From mboxrd@z Thu Jan  1 00:00:00 1970
Return-Path: <linux-kernel-owner@vger.kernel.org>
Received: (majordomo@vger.kernel.org) by vger.kernel.org via listexpand
	id S1751426AbaF1GMh (ORCPT <rfc822;w@1wt.eu>);
	Sat, 28 Jun 2014 02:12:37 -0400
Received: from mail-wi0-f175.google.com ([209.85.212.175]:59607 "EHLO
	mail-wi0-f175.google.com" rhost-flags-OK-OK-OK-OK) by vger.kernel.org
	with ESMTP id S1750928AbaF1GMf (ORCPT
	<rfc822;linux-kernel@vger.kernel.org>);
	Sat, 28 Jun 2014 02:12:35 -0400
MIME-Version: 1.0
In-Reply-To: <CALCETrXDR1LVmbigTicBiddgvcucM1dGk1R7rxdJyBCvGEBQMw@mail.gmail.com>
References: <1403913966-4927-1-git-send-email-ast@plumgrid.com>
	<1403913966-4927-8-git-send-email-ast@plumgrid.com>
	<CALCETrXDR1LVmbigTicBiddgvcucM1dGk1R7rxdJyBCvGEBQMw@mail.gmail.com>
Date: Fri, 27 Jun 2014 23:12:33 -0700
Message-ID: <CAMEtUuywNHVcZ__296NzXK7RPXUBOf7gNQY9JFx0a9PV0Se+wA@mail.gmail.com>
Subject: Re: [PATCH RFC net-next 07/14] bpf: expand BPF syscall with program load/unload
From: Alexei Starovoitov <ast@plumgrid.com>
To: Andy Lutomirski <luto@amacapital.net>
Cc: "David S. Miller" <davem@davemloft.net>, Ingo Molnar <mingo@kernel.org>,
        Linus Torvalds <torvalds@linux-foundation.org>,
        Steven Rostedt <rostedt@goodmis.org>,
        Daniel Borkmann <dborkman@redhat.com>,
        Chema Gonzalez <chema@google.com>, Eric Dumazet <edumazet@google.com>,
        Peter Zijlstra <a.p.zijlstra@chello.nl>,
        Arnaldo Carvalho de Melo <acme@infradead.org>,
        Jiri Olsa <jolsa@redhat.com>, Thomas Gleixner <tglx@linutronix.de>,
        "H. Peter Anvin" <hpa@zytor.com>,
        Andrew Morton <akpm@linux-foundation.org>,
        Kees Cook <keescook@chromium.org>,
        Linux API <linux-api@vger.kernel.org>,
        Network Development <netdev@vger.kernel.org>,
        "linux-kernel@vger.kernel.org" <linux-kernel@vger.kernel.org>
Content-Type: text/plain; charset=UTF-8
Sender: linux-kernel-owner@vger.kernel.org
List-ID: <linux-kernel.vger.kernel.org>
X-Mailing-List: linux-kernel@vger.kernel.org

On Fri, Jun 27, 2014 at 5:19 PM, Andy Lutomirski <luto@amacapital.net> wrote:
> On Fri, Jun 27, 2014 at 5:05 PM, Alexei Starovoitov <ast@plumgrid.com> wrote:
>> eBPF programs are safe run-to-completion functions with load/unload
>> methods from userspace similar to kernel modules.
>>
>> User space API:
>>
>> - load eBPF program
>>   prog_id = bpf_prog_load(int prog_id, bpf_prog_type, struct nlattr *prog, int len)
>>
>>   where 'prog' is a sequence of sections (currently TEXT and LICENSE)
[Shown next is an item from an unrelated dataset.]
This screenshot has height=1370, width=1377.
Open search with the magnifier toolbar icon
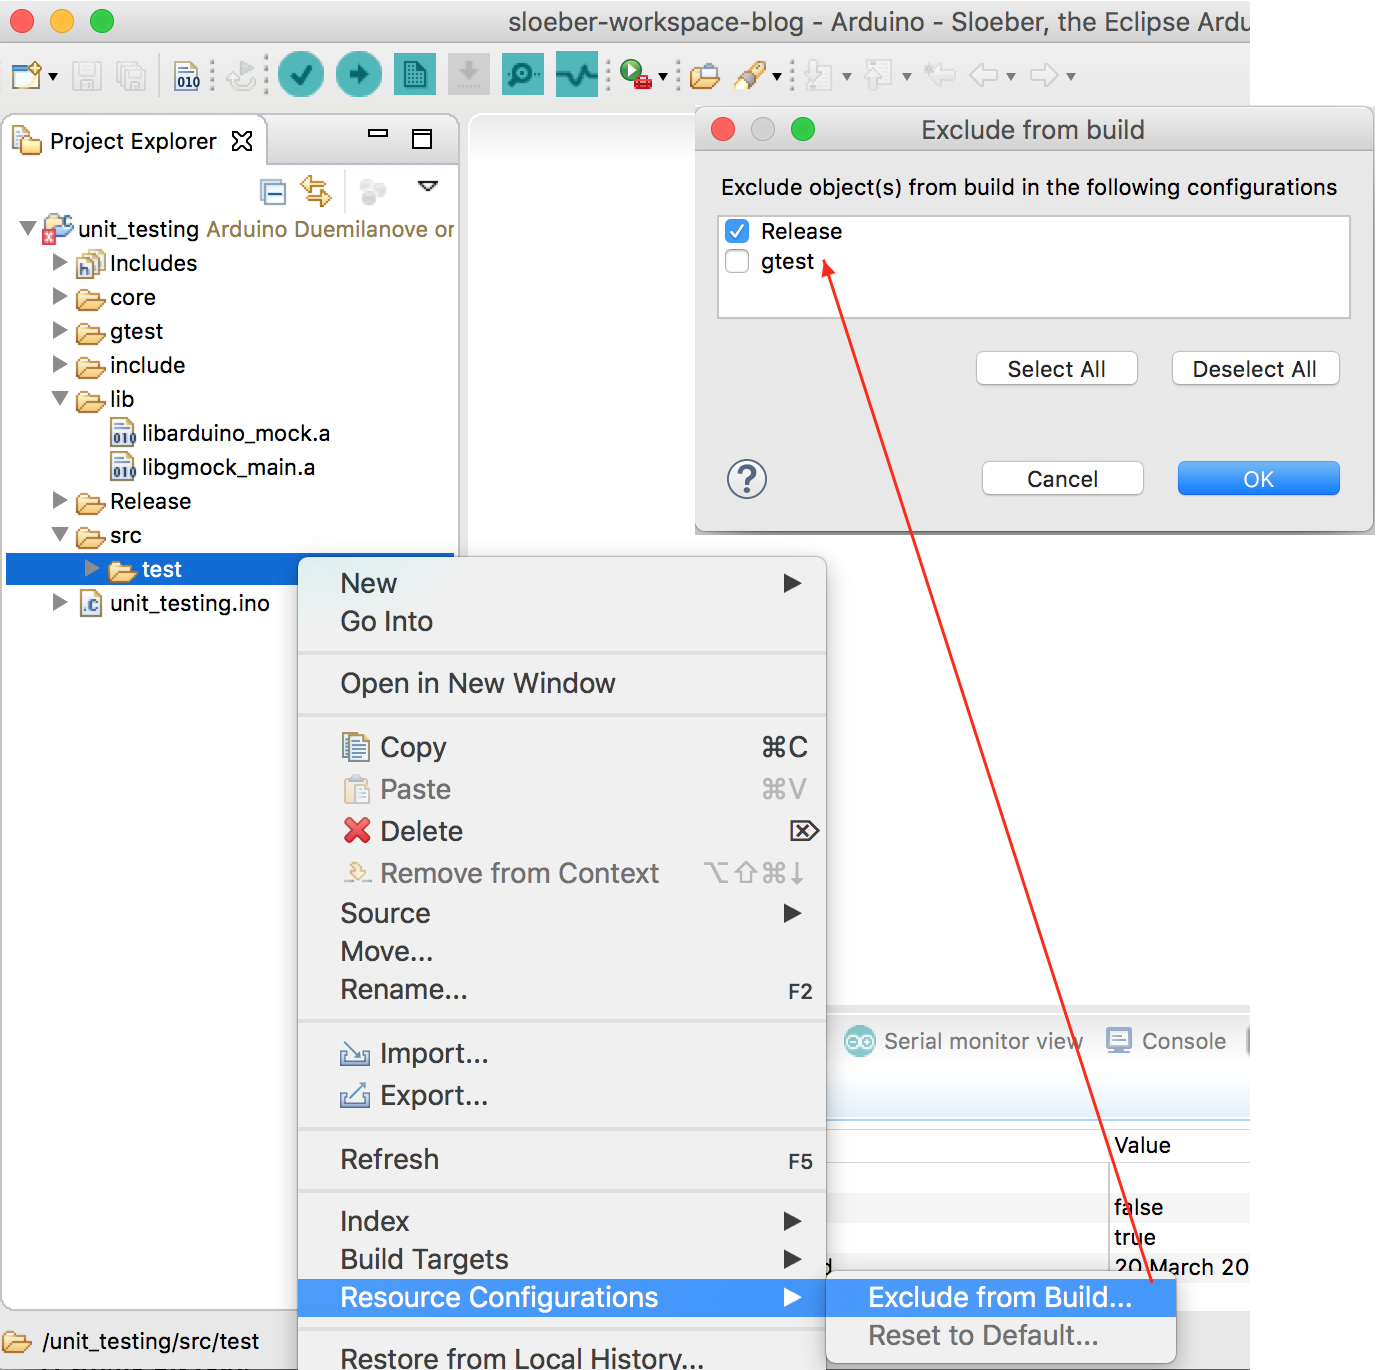point(522,74)

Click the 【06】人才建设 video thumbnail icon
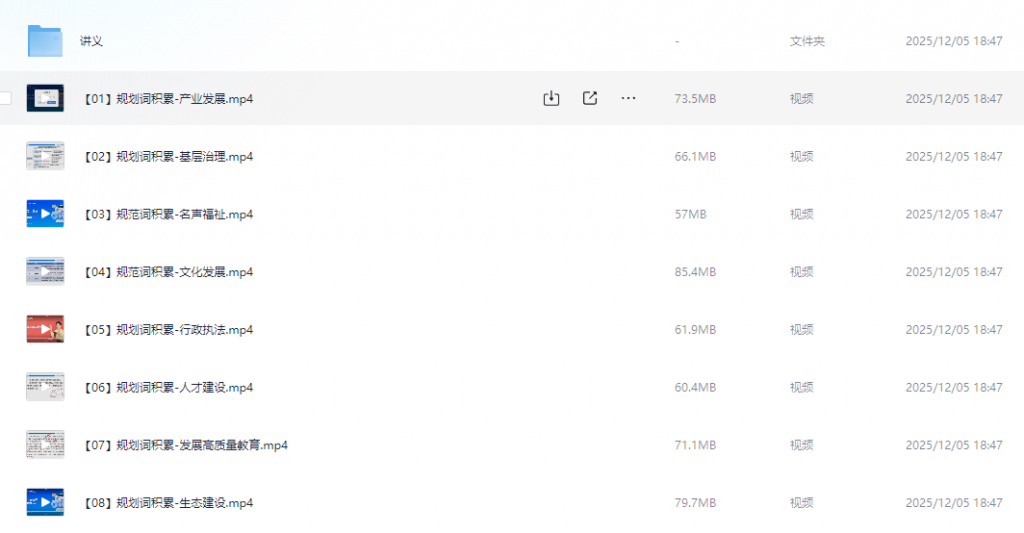45,387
>>   TEXT - array of eBPF instructions
>>   LICENSE - GPL compatible
>> +
>> +       err = -EINVAL;
>> +       /* look for mandatory license string */
>> +       if (!tb[BPF_PROG_LICENSE])
>> +               goto free_attr;
>> +
>> +       /* eBPF programs must be GPL compatible */
>> +       if (!license_is_gpl_compatible(nla_data(tb[BPF_PROG_LICENSE])))
>> +               goto free_attr;
>
> Seriously?  My mind boggles.

Yes. Quite a bit of logic can fit into one eBPF program. I don't think it's wise
to leave this door open for abuse. This check makes it clear that if you
write a program in C, the source code must be available.
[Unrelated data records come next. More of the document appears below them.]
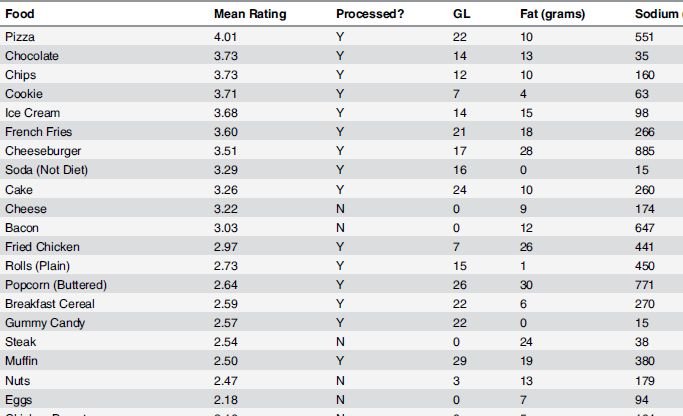This screenshot has width=683, height=416.
Task: Select Cheese's processed value N
Action: click(x=340, y=209)
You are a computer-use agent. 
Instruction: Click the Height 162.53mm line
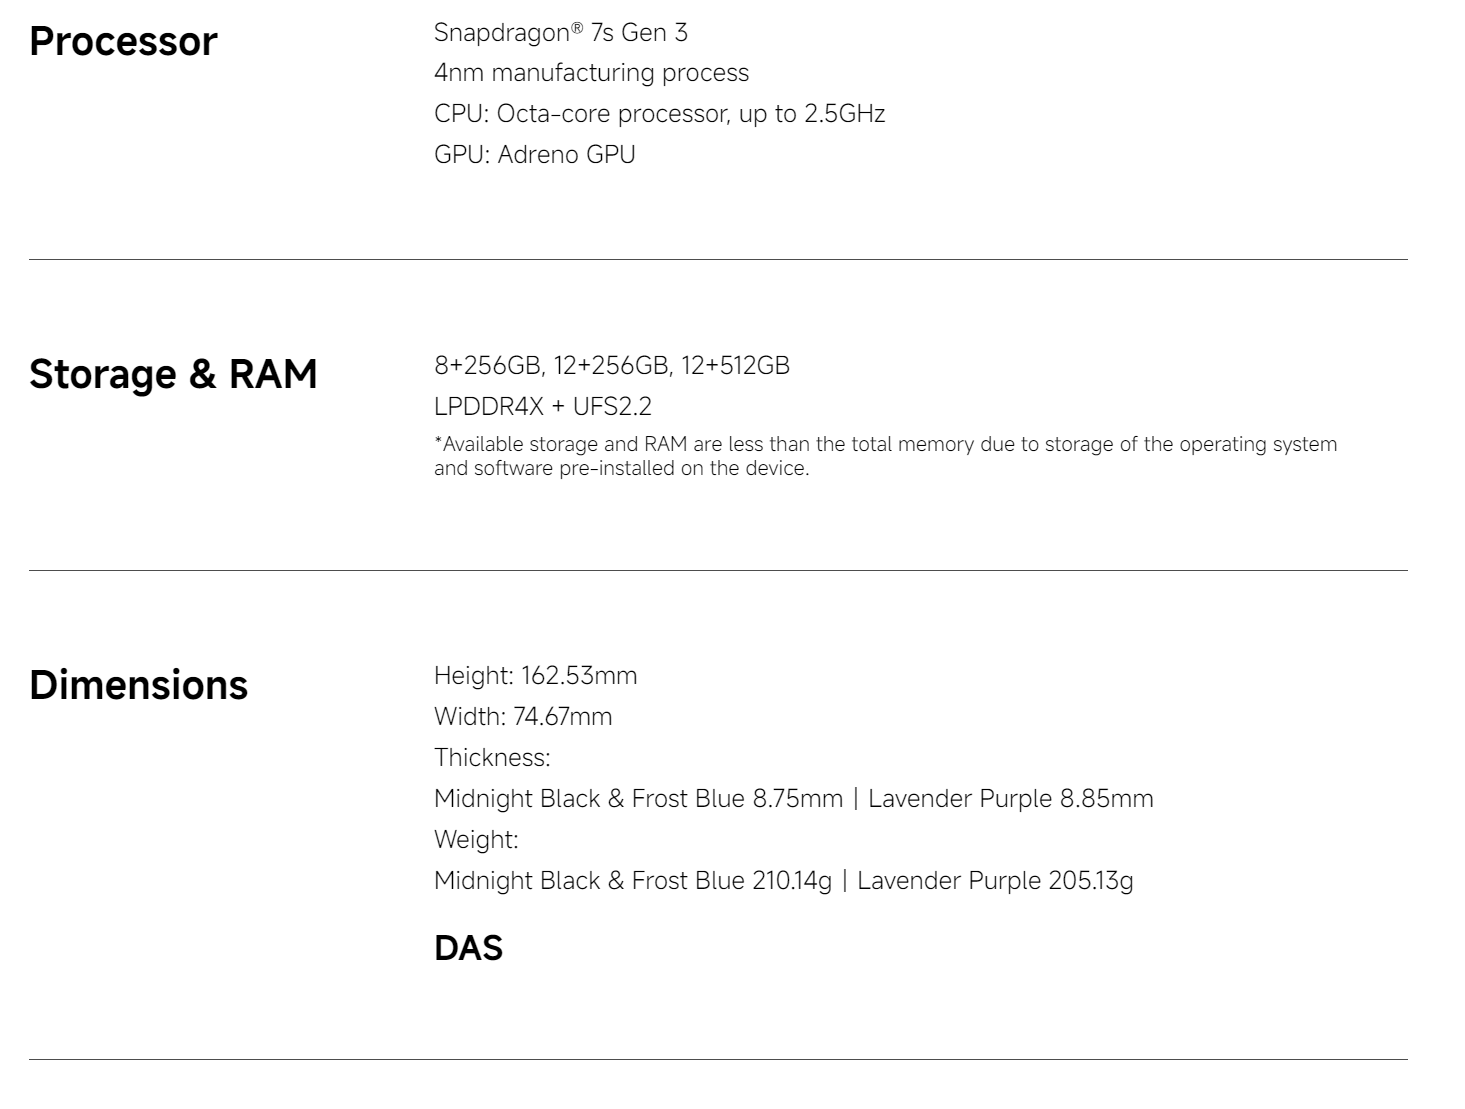535,676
If program is written in assembler than this check is nop anyway.

btw this patch doesn't include debugfs access to all loaded eBPF programs.
Similarly to kernel modules I'm planning to have a way to list all loaded
programs with optional assembler dump of instructions.